Fusion of smaller inclusion bodies into larger inclusions. Cells were infected with rgZEBOV-L-mCherry. After formation of early inclusion bodies, these were monitored by live-cell imaging. Fusion events are marked with arrows.

Fig 5

Colocalization of inclusion bodies with VP35. Vero E6 cells were infected with rgZEBOV-L-mCherry. At 18 h postinfection, cells were fixed and stained with a mouse anti-VP35 antibody and an anti-mouse Alexa Fluor 488-coupled secondary antibody. Nuclei were counterstained with DAPI.

Fig 6

Analysis of mRNA and vRNA production in infected cells. Vero E6 cells were infected with ZEBOV-L-mCherry.
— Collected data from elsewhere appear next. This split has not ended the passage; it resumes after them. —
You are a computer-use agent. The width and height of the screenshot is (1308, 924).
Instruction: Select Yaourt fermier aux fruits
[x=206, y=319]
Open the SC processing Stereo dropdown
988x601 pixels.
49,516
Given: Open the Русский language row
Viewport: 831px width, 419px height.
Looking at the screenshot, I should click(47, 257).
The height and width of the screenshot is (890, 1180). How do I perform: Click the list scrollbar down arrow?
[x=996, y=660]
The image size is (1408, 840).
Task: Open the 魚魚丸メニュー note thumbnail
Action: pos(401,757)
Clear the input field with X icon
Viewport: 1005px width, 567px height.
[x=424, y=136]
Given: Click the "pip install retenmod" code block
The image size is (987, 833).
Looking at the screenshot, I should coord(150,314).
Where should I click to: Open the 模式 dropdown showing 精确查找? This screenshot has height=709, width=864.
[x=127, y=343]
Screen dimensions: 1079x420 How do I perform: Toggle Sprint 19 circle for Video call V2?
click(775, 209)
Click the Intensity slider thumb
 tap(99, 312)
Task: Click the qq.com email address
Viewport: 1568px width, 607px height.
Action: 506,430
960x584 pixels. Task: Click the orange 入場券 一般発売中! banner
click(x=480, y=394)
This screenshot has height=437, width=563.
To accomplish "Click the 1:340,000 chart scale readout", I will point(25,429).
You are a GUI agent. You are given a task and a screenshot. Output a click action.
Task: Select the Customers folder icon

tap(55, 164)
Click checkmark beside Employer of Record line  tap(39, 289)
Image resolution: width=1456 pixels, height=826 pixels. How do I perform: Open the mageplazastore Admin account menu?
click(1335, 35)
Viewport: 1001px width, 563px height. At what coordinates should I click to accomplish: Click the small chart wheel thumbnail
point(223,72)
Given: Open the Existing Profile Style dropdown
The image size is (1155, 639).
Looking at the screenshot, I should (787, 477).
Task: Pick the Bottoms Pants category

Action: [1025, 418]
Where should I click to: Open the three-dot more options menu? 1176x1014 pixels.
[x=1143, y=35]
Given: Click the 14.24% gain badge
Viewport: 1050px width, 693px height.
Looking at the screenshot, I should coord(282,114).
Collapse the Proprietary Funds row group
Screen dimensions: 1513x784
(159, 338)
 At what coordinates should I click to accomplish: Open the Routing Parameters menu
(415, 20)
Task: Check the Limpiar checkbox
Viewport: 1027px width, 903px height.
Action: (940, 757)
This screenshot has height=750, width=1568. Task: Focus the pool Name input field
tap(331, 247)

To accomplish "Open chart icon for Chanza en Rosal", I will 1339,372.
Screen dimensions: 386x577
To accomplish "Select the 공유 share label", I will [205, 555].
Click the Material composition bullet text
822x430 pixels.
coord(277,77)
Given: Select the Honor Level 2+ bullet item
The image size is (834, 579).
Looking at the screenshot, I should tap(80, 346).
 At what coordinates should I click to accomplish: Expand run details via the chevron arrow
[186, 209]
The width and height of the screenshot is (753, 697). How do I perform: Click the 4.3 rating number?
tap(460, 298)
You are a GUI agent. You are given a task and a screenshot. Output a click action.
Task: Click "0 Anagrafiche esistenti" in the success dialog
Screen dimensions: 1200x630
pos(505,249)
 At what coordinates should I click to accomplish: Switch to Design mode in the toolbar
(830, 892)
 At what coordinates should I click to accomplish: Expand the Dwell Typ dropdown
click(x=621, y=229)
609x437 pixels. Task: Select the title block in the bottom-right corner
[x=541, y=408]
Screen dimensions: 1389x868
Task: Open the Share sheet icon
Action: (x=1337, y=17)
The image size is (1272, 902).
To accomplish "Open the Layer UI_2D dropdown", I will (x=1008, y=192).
At 0, 1, 2, 4, 6, 8, 10, 12, 16, 20, and 24 h postinfection, cells were lysed and total RNA was purified. mRNA was reverse transcribed using an oligo(dT) primer, and vRNA was reverse transcribed using a vRNA specific primer, followed by quantitative real-time PCR using NP-specific primers. Shown are the means and standard errors from three independent experiments.

Fig 7

Colocalization of nascent RNA and inclusion bodies. Vero E6 cells were infected with rg-ZEBOV-L-mCherry. At 17.5 h postinfection, actinomycin (ActD) was added to the cells to inhibit cellular RNA synthesis. At 18 h postinfection, ethynyl-uridine (EU) was added to the medium for 1 h before cells were fixed, permeabilized, and the EU incorporated into nascent RNAs was detected using Alexa Fluor 488-azide. Nuclei were stained with DAPI, and cells were visualized by confocal microscopy.